Jason Detzel, Owner Operator
Diamond Hills Farm, Hudson New York
I think of my body as my most versatile tool, or more accurately, a complex set of tools working together. Consider my hands. They allow me to grip, grasp, zip, button, hold, type, open lids, turn screwdrivers, and hold a steering wheel. With them I can touch, sense, and connect. Without them I could not grasp a hammer or a hoe, pick beans, or give a hug. I could not milk my goats or scratch them under their ears. As I walk out to the barn this morning, I am aware of my feet on the ground, knees bending, hips supporting. Carrying a pail of apples, my hand, elbow and shoulder work in synchrony.
My eyes take in the morning sunrise. I smell familiar barn smells, I hear the goats call out to me. How well our bodies work! How much we take for granted this intricate interplay of brain, sensory organs, and cellular synapses, muscles, joints, cartilage, and tendons, breathing and circulation.
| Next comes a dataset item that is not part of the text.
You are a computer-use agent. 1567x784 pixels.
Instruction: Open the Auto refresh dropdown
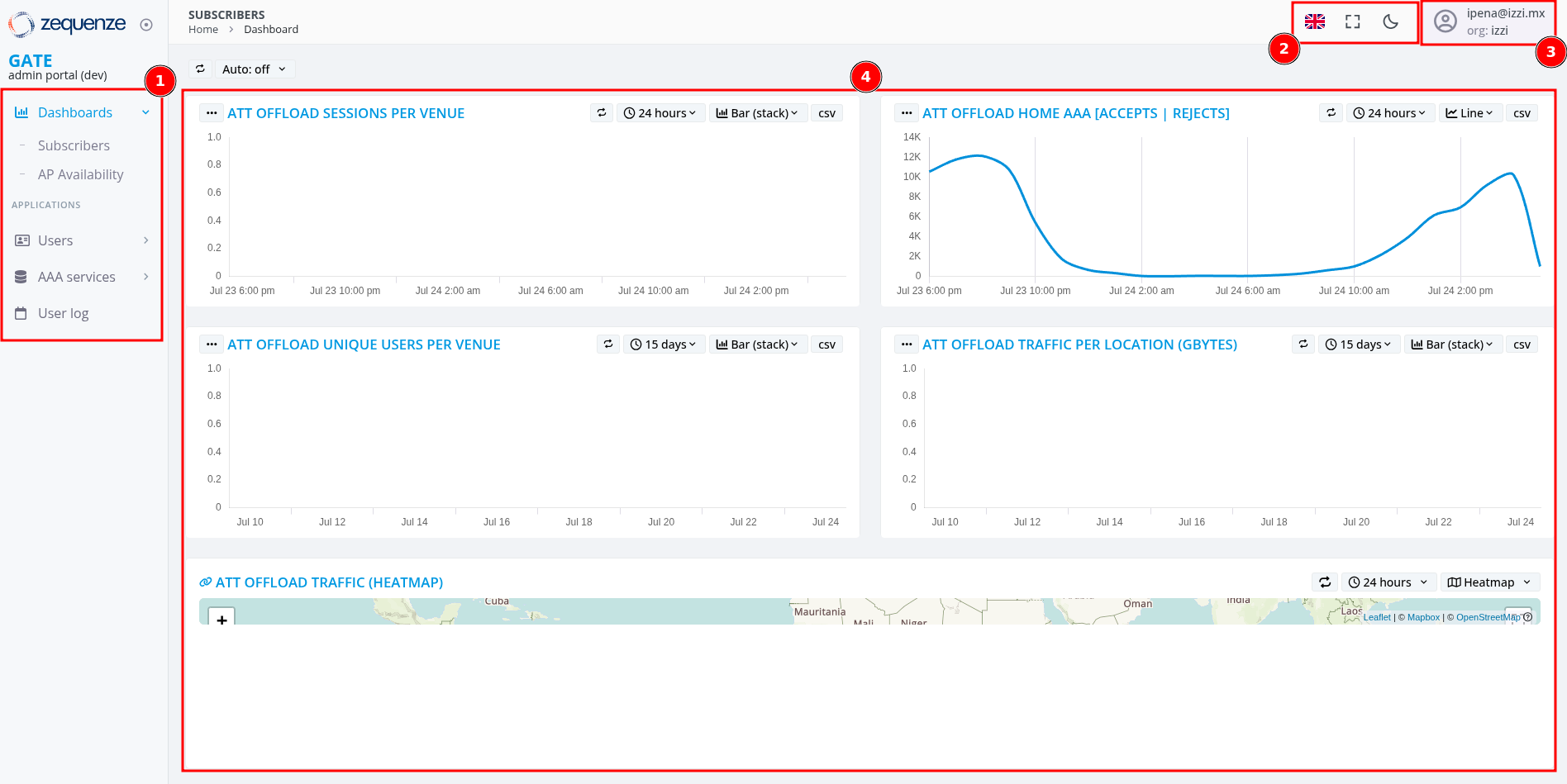pos(254,69)
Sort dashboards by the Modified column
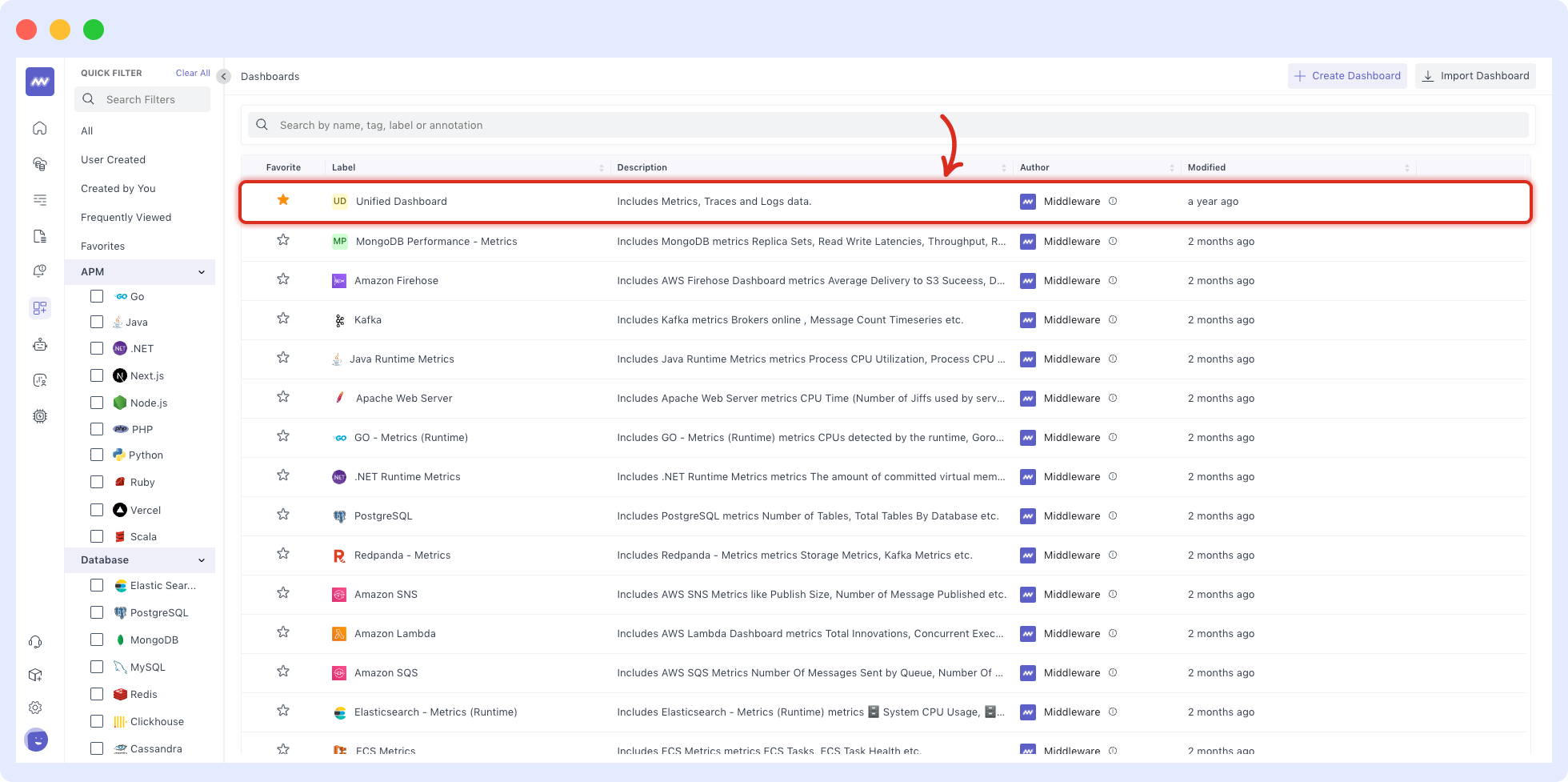Screen dimensions: 1568x782 point(1408,167)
Sometimes things go awry. I work with Maine AgrAbility, a program dedicated to farmers who are experiencing pain, illness, or injury. Our staff goes on farm to assess farmers’ needs and observe their working routines. We can suggest small changes that add up to big dividends. We can recommend assistive technology—tools to assist with their work and accomplish specific tasks.
For example, Phil is a veteran who broke his back while serving in Iraq. On most days he rates his pain as a 7 or 8 on a scale of one to 10, with ten being severe pain. Phil loves his animals. Farming gives him freedom to be his own boss and set his own schedule. He sees farming as a way to serve his community and his country in a new way. He rejects the medical model, which to his mind, pushes pills and would have him lying on a couch all day. AgrAbility suggested adding rear-view mirrors to Phil’s tractor so he doesn’t have to twist to turn around and replacing a worn out seat. He has found that wearing shoes with good support adds to his daily comfort. Taryn farms with her husband. She was diagnosed with multiple sclerosis 25 years ago, and has been in a wheelchair since the early 1990s. That didn’t stop her from raising three children and keeping the farm records. Her wheelchair has been an incredible mobility tool, but over time, she became housebound when she could no longer transfer into a car. She and her husband, Mason, received a loan for a wheelchair accessible van.
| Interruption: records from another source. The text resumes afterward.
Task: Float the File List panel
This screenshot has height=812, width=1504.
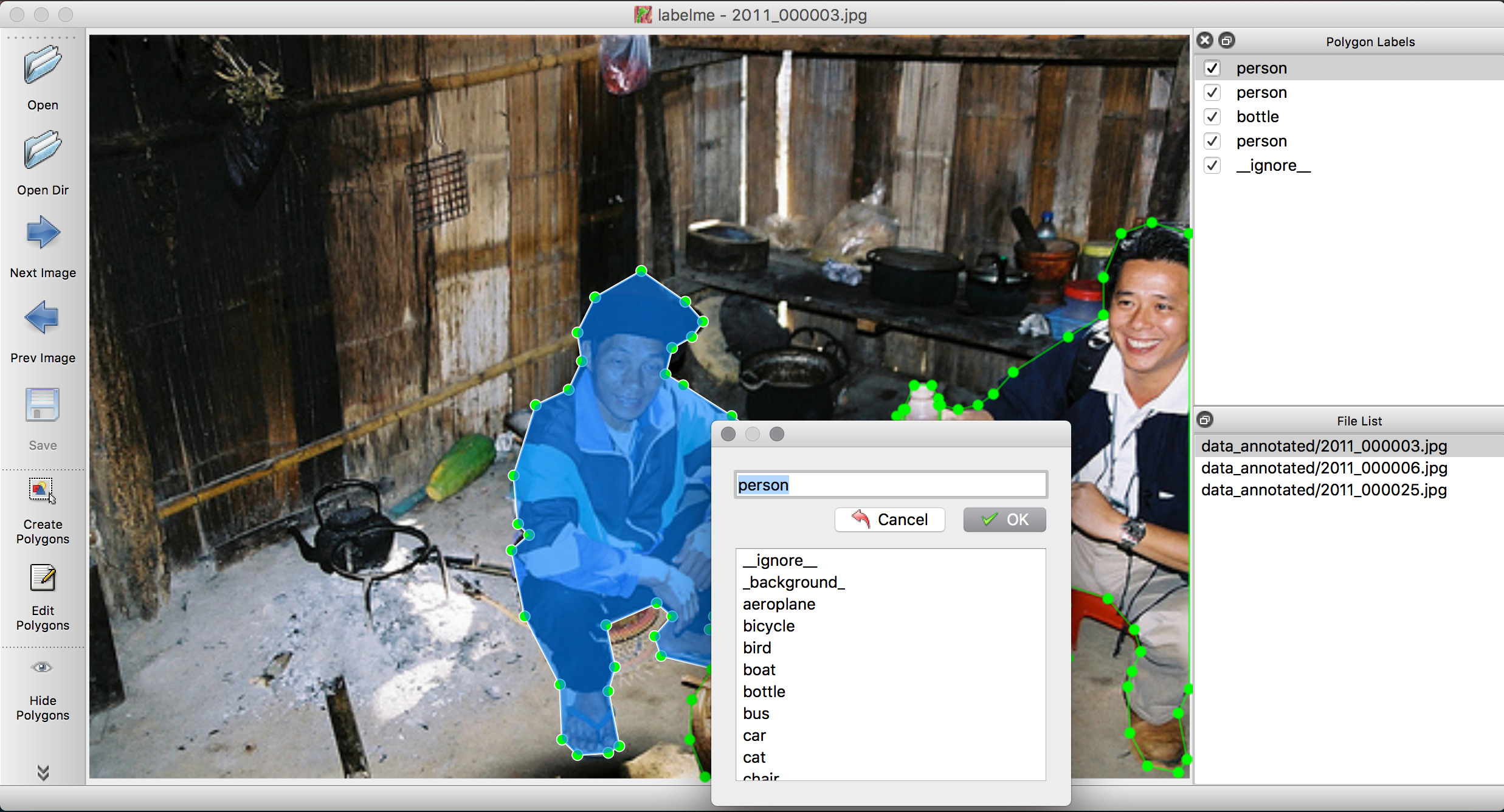Action: 1205,420
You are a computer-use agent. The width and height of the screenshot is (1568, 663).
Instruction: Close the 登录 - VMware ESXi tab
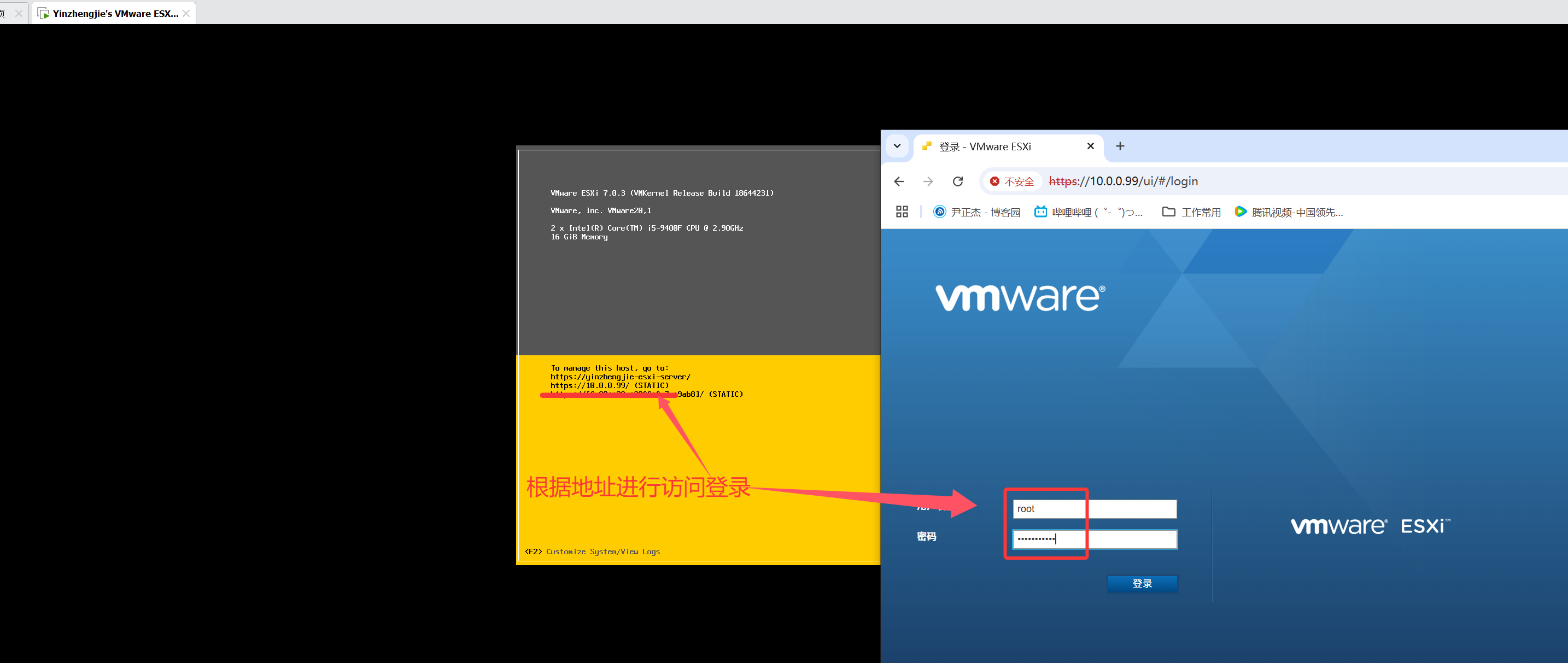click(1090, 146)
Now Taryn can stay connected to her community. She accompanies Mason when he makes egg deliveries and plans to sell farm products at the local farmers market. Soon after I started to milk goats, I developed arthritis in my hands. My hands are stiff and painful. I drop things and struggle to open a doorknob or remove a jar lid. What to do after making a sizeable investment of time and energy with my goats? As a small operator, I couldn’t justify the expense of a milking machine. I have traded milk for milking labor, used the WWOOF program, and now employ a hired hand and she literally saves my hands. During a lifetime of bumps and scrapes, everyone experiences ailments of one type or another. No one can avoid the natural aging process.
How to keep problems at bay? AgrAbility has a few recommendations: Be mindful of what your body is telling you. Are you thirsty? Drink water. Hot? Rest in the shade. Feeling rushed and stressed? Breathe. Avoid doing work in awkward positions. Keep the height of work between the knees and the shoulders. For tasks that require several hours, set up a work station so that you can alternate between sitting and standing. If an activity has multiple tasks, rotate jobs about every 20-30 minutes to avoid overstressing any one group of muscles. A body that functions well is a priceless tool. Take care of it and reap a lifetime of rewards.